Sunday, August 26, 2012

Hope Springs

     I would like to coin the term "mapathy".  It's what happens when a married couple lets their marriage slip into apathy.  It happens in other places as well....but not like here.  I have thought about this whole theory since college when writing different papers forced me to think of issues.  Tonight I saw the movie that served as a bookend  to the topic. 

*When you are in a sport as a child you perform for the trophy.  The win.  The medal. The title. The next colored belt.  The rank of captain.  The championship.

*When you go to school you compete for the titles that accompany it.  Prom Queen. Valedictorian.   Football captain.  President.  And finally the degree.  The certificate and gown that says you have accomplished something.  You might even go on to further your education and add an associate, bachelor,  or masters degree.  Maybe even a doctorate.  You will get to wear extra colors on your gown and walk a little bit taller across the stage.
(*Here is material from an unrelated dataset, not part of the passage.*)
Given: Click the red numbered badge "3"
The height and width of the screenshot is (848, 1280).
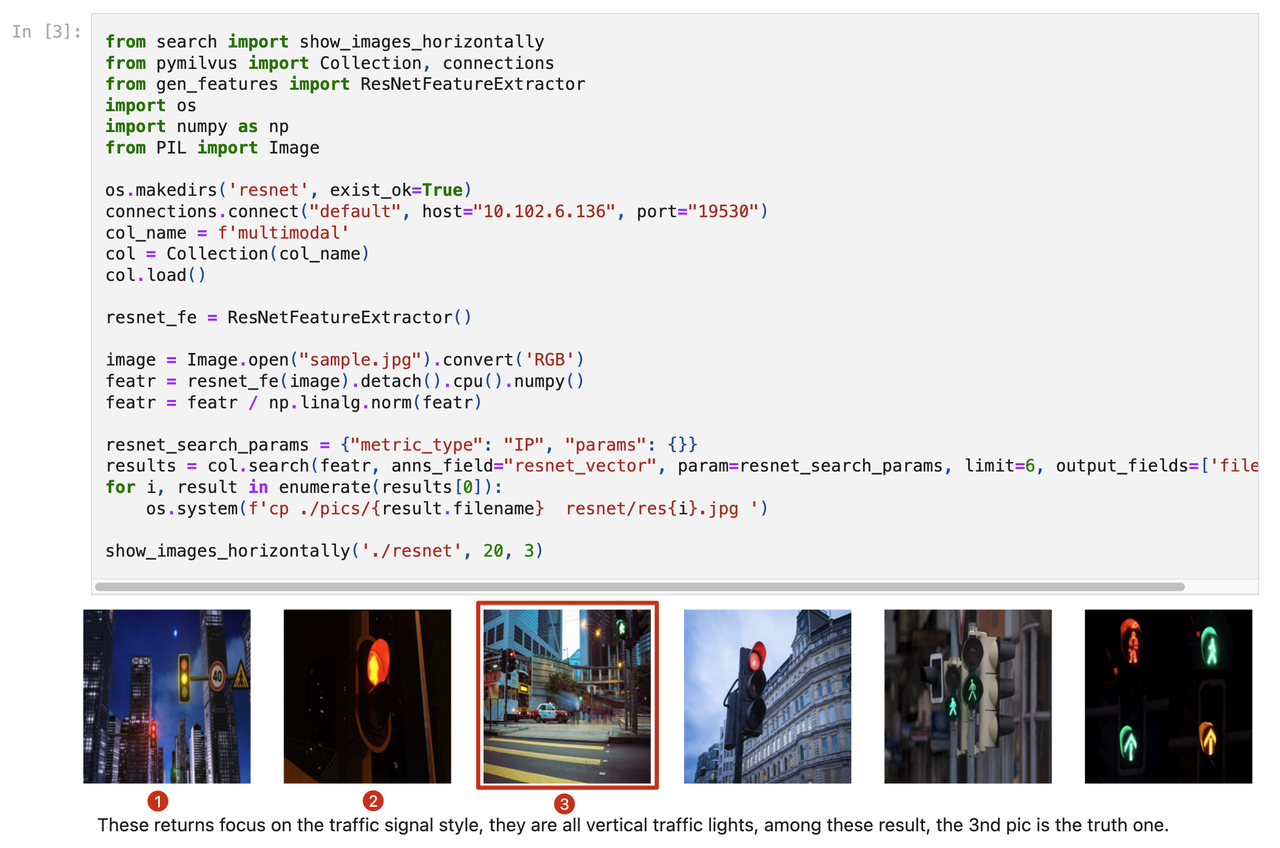Looking at the screenshot, I should pos(563,800).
*Someday when you grow up you will get a job.  You will be paid for it.  You will receive a check, benefits, a 401K, retirement plan, bonus, vacation, perhaps even a sick day or 20.  You will have a title on the door or a business card to pass out.  You will be included on a website or at the very least have something to write under the "info" section of Facebook.  You will receive a plaque to hang in the office if you go above and beyond and accomplish something big.  A promotion might give you a corner office.  You will buy that convertible or beach house or take that trip around the world because all of that hard work that made it possible.  A building might stand where you once put up beams.  A child might know how to read because you taught them.  The possibilities are endless.

*When you have children you will be compared always to others.  Did you breastfeed or use a family bed.  Is your child pretty, smart, tall, fit, athletic, musical, gifted and as well adjusted as the others.  You will watch them win awards and trophies and prizes...almost as if they are just an extension of you from before.  They are a product of you now aren't they?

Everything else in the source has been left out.